Objective: In randomized trials a higher proportion of women prescribed continuous combined hormone replacement therapy complete the full course of treatment compared with those prescribed sequential therapy. We sought to determine adherence to hormone therapy in a less-selected population.
Study design: Women enrolled in a prepaid health plan participated in a telephone interview 12 to 15 months after newly initiating use of hormone replacement therapy. The interview elicited information on whether the women were still taking the hormones as first prescribed and reasons for switching or discontinuation. A computerized pharmacy database was used to determine initial doses, prescription renewal, and dates of switching or discontinuation.
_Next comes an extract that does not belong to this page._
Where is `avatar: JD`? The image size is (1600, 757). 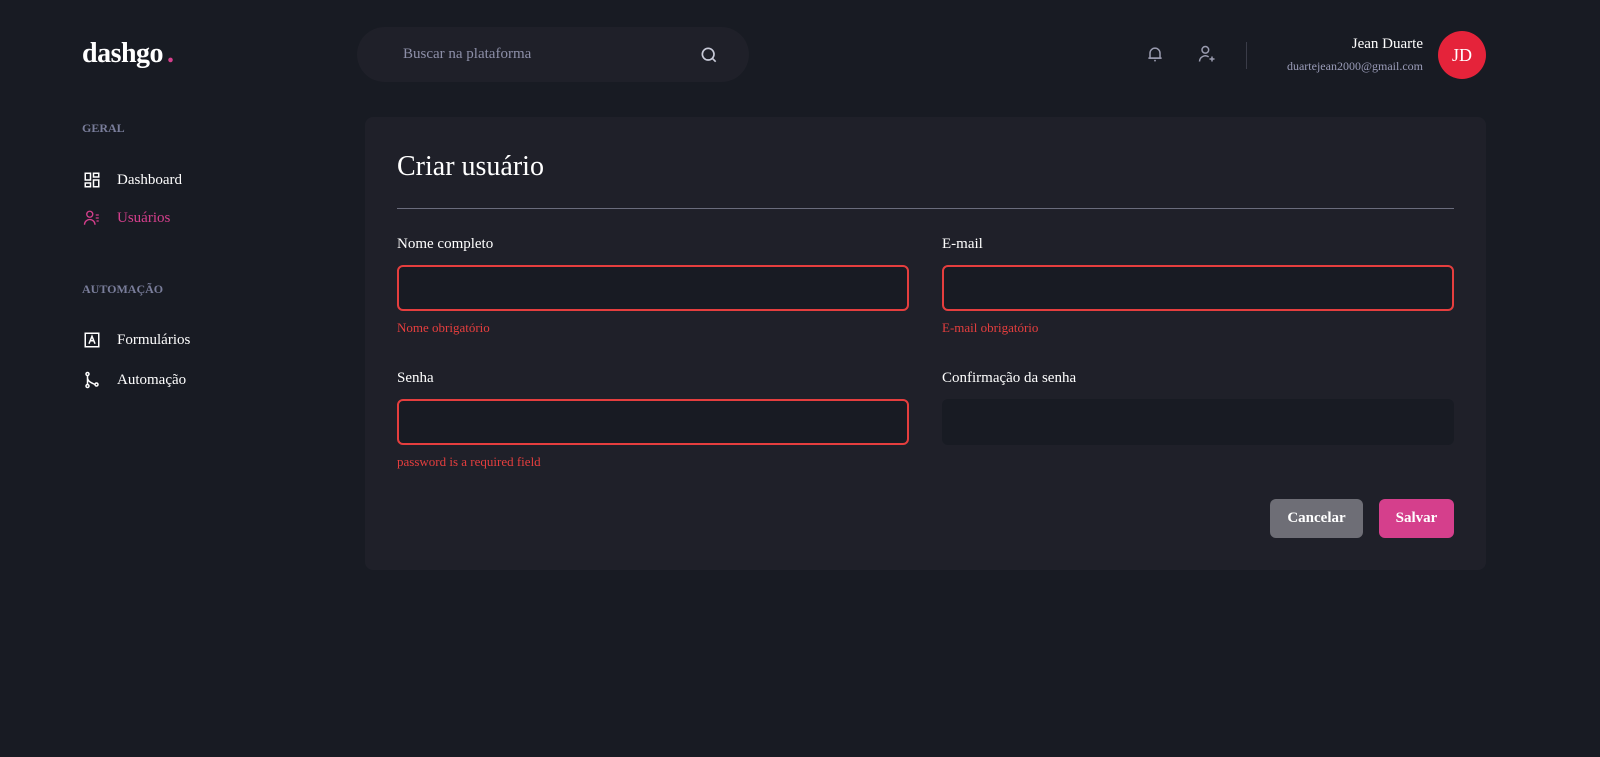 avatar: JD is located at coordinates (1462, 55).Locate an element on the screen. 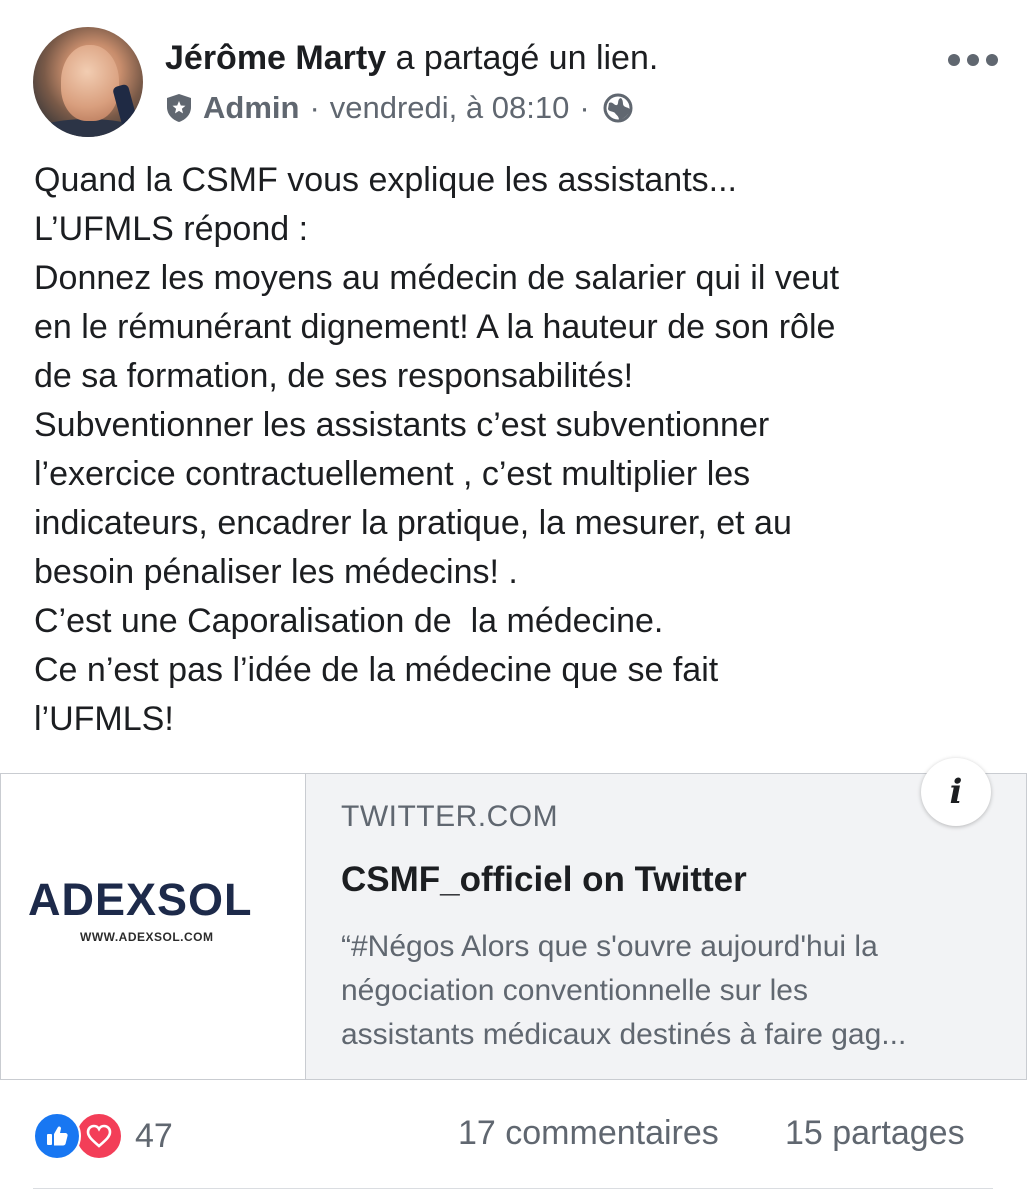 This screenshot has height=1200, width=1027. divider is located at coordinates (513, 1188).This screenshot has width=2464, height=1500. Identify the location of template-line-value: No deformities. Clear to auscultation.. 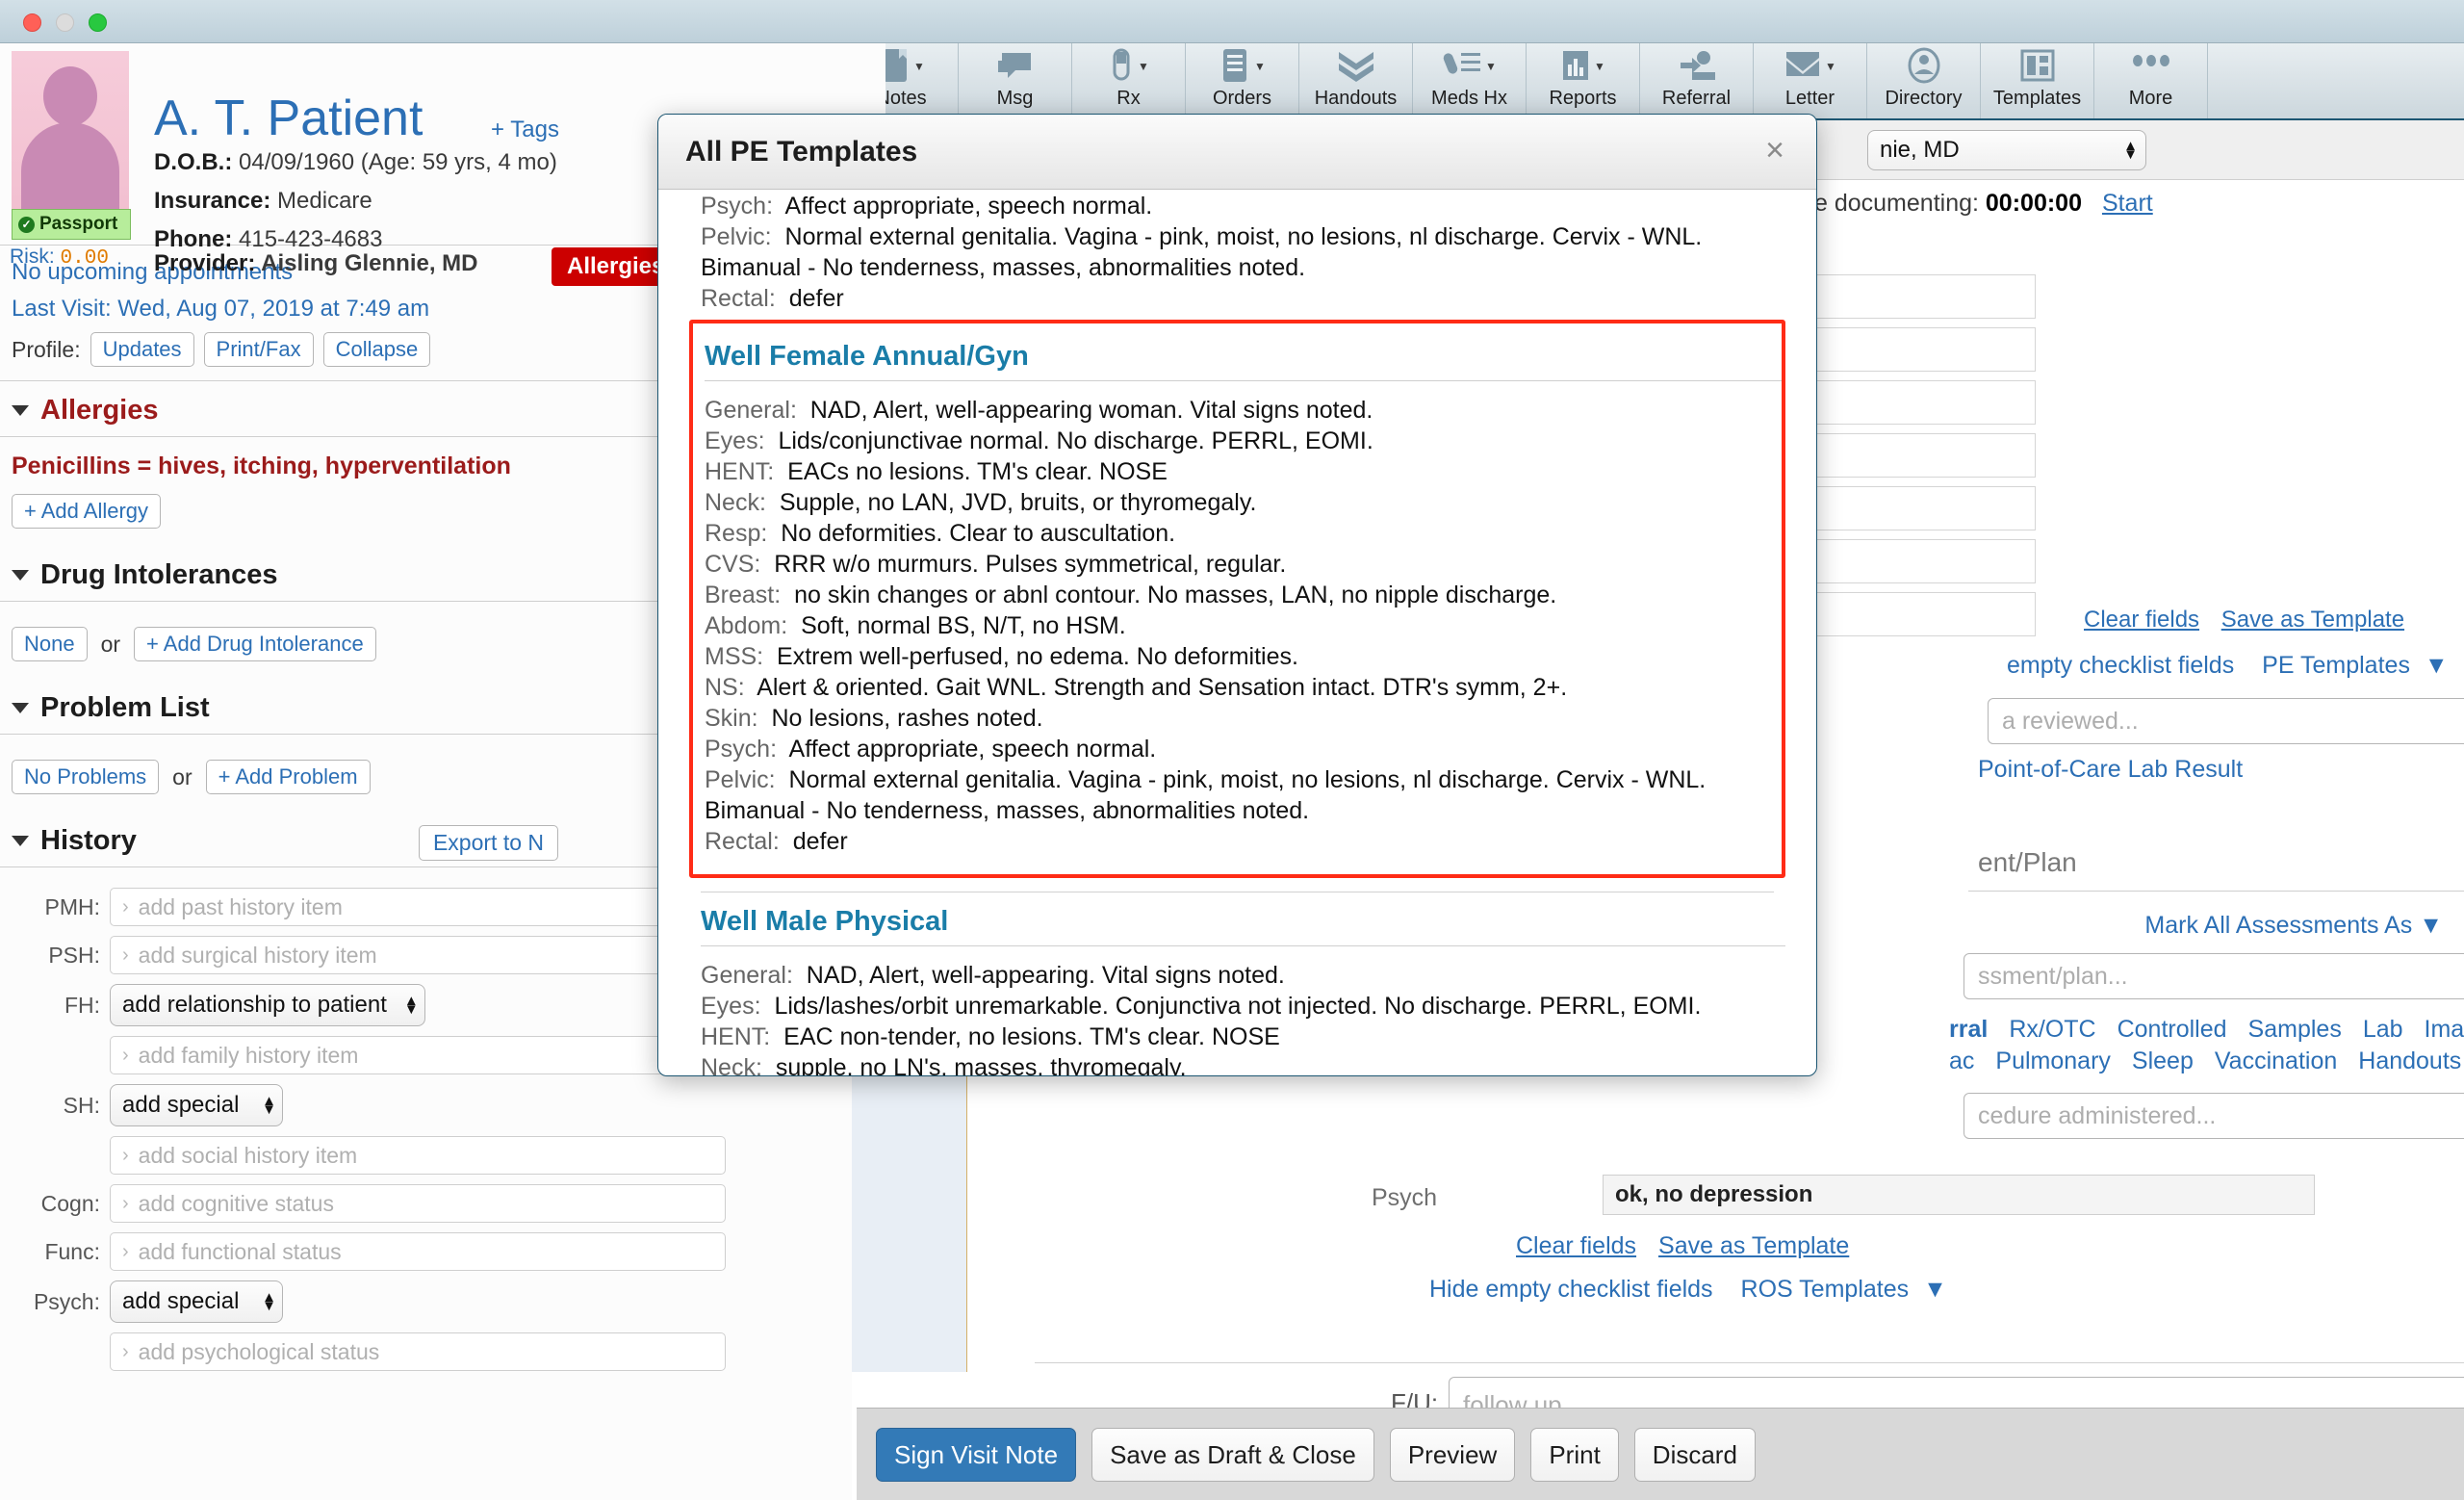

Results: The proportion continuing the originally prescribed hormone regimen at 1 year was higher among continuous combined therapy users (68.9%, 62/90) than among sequential therapy users (54.4%, 62/114). Women who initiated continuous combined therapy were less likely to have switched regimens (10.0%) than were sequential users (20.2%; relative risk, 0.5; 95% confidence interval, 0.2-1.0) but only somewhat less likely to have discontinued use (21.2% vs 25.4%; relative risk, 0.7; 95% confidence interval, 0.4-1.3). Examined as a whole, women prescribed continuous combined therapy were less likely than those prescribed sequential therapy to quit or switch during the first year (relative risk, 0.6; 95% confidence interval, 0.4-1.0).
Conclusion: Although adherence was higher among women prescribed continuous combined hormone replacement therapy than sequential therapy, the high level of nonadherence in both groups suggests room for improvement of menopausal therapies so that women find them acceptable for sustained use.